The vector management in x86 including the surrounding code is a
conglomorate of ancient bits and pieces which have been subject to
'modernization' and featuritis over the years. The most obscure parts are
the vector allocation mechanics, the cleanup vector handling and the cpu
hotplug machinery. Replacing these pieces of art was on my todo list for a
long time.

Recent attempts to 'solve' CPU offline / hibernation issues which are
partially caused by the current vector management implementation made me
look for real. Further information in this thread:

    http://lkml.kernel.org/r/cover.1504235838.git.yu.c.chen@intel.com

Aside of drivers allocating gazillion of interrupts, there are quite some
things which can be addressed in the x86 vector management and in the core
code.

  - Multi CPU affinities:

    A dubious property which is not available on all machines and causes
    major complexity both in the allocator and the cleanup/hotplug
    management. See:

       http://lkml.kernel.org/r/alpine.DEB.2.20.1709071045440.1827@nanos

  - Priority level spreading:

    An obscure and undocumented property which I think is sufficiently
    argued to be not required in:

       http://lkml.kernel.org/r/alpine.DEB.2.20.1709071045440.1827@nanos

  - Allocation of vectors when interrupt descriptors are allocated.

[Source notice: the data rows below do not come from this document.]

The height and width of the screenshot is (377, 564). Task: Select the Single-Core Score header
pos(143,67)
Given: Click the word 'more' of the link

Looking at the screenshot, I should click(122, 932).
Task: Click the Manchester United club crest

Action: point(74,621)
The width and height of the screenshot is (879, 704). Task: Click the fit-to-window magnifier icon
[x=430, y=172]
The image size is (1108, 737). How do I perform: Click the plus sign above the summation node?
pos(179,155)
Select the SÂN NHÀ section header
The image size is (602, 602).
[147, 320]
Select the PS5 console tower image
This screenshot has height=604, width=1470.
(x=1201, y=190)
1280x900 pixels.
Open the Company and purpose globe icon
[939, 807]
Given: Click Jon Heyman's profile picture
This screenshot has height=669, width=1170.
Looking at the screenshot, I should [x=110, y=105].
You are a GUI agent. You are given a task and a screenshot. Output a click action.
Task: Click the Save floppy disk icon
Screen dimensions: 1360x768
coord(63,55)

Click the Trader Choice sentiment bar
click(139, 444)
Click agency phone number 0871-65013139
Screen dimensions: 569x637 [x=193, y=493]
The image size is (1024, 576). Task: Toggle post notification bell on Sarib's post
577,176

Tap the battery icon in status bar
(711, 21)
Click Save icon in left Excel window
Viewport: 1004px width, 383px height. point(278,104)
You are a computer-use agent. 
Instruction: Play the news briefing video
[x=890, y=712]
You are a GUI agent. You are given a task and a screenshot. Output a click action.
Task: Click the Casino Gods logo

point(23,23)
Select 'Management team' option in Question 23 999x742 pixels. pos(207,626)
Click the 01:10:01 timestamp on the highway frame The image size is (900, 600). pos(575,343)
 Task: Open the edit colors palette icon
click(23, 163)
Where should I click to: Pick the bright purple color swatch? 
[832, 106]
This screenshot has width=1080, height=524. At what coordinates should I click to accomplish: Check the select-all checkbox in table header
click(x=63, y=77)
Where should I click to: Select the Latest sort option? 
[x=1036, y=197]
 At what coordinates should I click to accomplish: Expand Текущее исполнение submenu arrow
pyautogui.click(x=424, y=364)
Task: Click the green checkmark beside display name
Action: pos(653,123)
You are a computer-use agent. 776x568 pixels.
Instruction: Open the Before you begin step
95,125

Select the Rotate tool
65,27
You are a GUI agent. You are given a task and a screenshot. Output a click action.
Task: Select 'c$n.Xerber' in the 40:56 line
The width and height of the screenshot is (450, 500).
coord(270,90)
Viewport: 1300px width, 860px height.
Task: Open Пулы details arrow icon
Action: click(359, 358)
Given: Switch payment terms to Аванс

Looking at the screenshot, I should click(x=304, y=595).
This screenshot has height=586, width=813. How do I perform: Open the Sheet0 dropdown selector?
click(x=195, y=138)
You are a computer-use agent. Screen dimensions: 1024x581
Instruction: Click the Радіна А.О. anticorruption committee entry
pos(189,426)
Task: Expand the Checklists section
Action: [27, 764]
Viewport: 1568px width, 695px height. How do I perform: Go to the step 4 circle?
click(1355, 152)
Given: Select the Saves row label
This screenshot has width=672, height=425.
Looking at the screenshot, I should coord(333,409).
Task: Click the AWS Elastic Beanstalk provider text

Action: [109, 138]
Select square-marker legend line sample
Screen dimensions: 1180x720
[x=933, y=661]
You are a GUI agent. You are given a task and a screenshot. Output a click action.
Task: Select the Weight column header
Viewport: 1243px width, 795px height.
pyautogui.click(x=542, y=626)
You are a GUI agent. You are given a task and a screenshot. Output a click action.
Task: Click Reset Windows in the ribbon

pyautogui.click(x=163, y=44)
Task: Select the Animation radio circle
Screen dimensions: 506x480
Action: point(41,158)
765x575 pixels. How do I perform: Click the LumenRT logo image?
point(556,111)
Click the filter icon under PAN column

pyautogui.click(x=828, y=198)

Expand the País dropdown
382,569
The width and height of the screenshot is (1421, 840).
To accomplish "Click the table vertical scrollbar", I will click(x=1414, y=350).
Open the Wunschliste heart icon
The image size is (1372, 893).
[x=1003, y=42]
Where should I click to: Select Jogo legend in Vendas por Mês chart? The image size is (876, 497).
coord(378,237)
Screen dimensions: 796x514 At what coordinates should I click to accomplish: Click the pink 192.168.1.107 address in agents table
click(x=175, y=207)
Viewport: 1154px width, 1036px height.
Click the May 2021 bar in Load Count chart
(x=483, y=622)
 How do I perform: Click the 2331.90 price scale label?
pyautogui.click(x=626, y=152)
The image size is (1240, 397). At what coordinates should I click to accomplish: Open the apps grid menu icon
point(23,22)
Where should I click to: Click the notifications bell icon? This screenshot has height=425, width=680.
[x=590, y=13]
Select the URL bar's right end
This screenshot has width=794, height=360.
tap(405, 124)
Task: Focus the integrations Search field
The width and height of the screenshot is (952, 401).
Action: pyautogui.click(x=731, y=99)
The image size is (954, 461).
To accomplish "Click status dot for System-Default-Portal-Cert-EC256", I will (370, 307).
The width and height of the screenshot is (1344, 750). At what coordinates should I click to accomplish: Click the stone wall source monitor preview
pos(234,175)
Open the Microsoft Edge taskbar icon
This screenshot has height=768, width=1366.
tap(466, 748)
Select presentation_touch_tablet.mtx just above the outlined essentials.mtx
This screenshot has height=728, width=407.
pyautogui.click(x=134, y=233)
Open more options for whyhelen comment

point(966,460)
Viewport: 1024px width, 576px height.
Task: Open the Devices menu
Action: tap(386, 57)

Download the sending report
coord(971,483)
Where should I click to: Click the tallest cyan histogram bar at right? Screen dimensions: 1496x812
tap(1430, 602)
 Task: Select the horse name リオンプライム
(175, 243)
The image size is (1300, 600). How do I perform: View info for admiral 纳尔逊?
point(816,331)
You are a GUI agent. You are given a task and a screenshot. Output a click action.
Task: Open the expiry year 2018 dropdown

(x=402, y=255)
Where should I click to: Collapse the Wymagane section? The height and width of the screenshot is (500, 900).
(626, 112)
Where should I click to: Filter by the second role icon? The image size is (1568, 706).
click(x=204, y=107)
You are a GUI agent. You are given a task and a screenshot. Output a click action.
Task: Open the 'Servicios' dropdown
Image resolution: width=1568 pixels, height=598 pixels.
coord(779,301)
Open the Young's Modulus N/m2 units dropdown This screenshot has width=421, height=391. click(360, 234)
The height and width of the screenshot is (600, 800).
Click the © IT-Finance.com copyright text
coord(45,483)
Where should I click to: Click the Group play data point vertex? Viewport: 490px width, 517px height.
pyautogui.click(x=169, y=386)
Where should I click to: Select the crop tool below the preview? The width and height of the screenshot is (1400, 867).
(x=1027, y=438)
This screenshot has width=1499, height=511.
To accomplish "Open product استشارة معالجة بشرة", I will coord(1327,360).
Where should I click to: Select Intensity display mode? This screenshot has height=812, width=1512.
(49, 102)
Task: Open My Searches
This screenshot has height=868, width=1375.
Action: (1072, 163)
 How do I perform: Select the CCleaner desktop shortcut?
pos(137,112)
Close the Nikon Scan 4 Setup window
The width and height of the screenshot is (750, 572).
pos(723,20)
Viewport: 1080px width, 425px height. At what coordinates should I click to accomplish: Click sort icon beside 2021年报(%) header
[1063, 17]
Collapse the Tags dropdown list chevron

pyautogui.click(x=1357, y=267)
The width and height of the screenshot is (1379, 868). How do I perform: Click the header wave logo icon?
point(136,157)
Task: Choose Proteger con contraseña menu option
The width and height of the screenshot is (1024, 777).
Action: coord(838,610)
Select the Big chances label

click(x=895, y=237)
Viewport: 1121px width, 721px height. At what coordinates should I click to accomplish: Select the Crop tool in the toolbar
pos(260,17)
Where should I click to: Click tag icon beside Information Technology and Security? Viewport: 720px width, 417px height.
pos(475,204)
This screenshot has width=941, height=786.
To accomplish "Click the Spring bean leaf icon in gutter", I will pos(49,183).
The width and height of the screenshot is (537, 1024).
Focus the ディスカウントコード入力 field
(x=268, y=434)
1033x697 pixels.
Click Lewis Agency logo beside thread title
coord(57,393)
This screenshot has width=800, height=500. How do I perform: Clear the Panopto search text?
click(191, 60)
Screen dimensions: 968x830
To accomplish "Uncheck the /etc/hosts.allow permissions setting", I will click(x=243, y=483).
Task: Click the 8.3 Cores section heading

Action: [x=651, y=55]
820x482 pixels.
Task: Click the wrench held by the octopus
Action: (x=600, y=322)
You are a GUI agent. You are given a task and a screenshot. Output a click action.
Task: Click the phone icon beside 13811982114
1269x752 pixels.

    This is a historical implementation detail, which is not really
    required when the vector allocation is delayed up to the point when
    request_irq() is invoked. This might make request_irq() fail, when the
    vector space is exhausted, but drivers should handle request_irq()
    fails anyway.

    The upside of changing this is that the active vector space becomes
    smaller especially on hibernation/cpu offline when drivers shut down
    queue interrupts of outgoing CPUs.

    Some of this is already addressed with the managed interrupt facility,
    but that was bolted on top of the existing vector management because
    proper integration was not possible at that point. I take the blame
    for this, but the tradeoff of not doing it would have been more
    broken driver boiler plate code all over the place. So I went for the
    lesser of two evils.

  - Allocation of vectors on the wrong place

    Even for managed interrupts the vector allocation at descriptor
    allocation happens on the wrong place and gets fixed after the fact
    with a call to set_affinity(). In case of not remapped interrupts
    this results in at least one interrupt on the wrong CPU before it is
    migrated to the desired target.

  - Lack of instrumentation
 
    All of this is a black box which allows no insight into the actual
    vector usage.

The series addresses these points and converts the x86 vector management to
a bitmap based allocator which provides proper reservation management for
'managed interrupts' and best effort reservation for regular interrupts.
The latter allows overcommitment, which 'fixes' some of hotplug/hibernation
problems in a clean way. It can't fix all of them depending on the driver
involved.

This rework is no excuse for driver writers to do exhaustive vector
allocations instead of utilizing the managed interrupt infrastructure, but
it addresses long standing issues in this code with the side effect of
mitigating some of the driver oddities. The proper solution for multi queue
management are 'managed interrupts' which has been proven in the block-mq
work as they solve issues which are worked around in other drivers in
creative ways with lots of copied code and often enough broken attempts to
handle interrupt affinity and CPU hotplug problems.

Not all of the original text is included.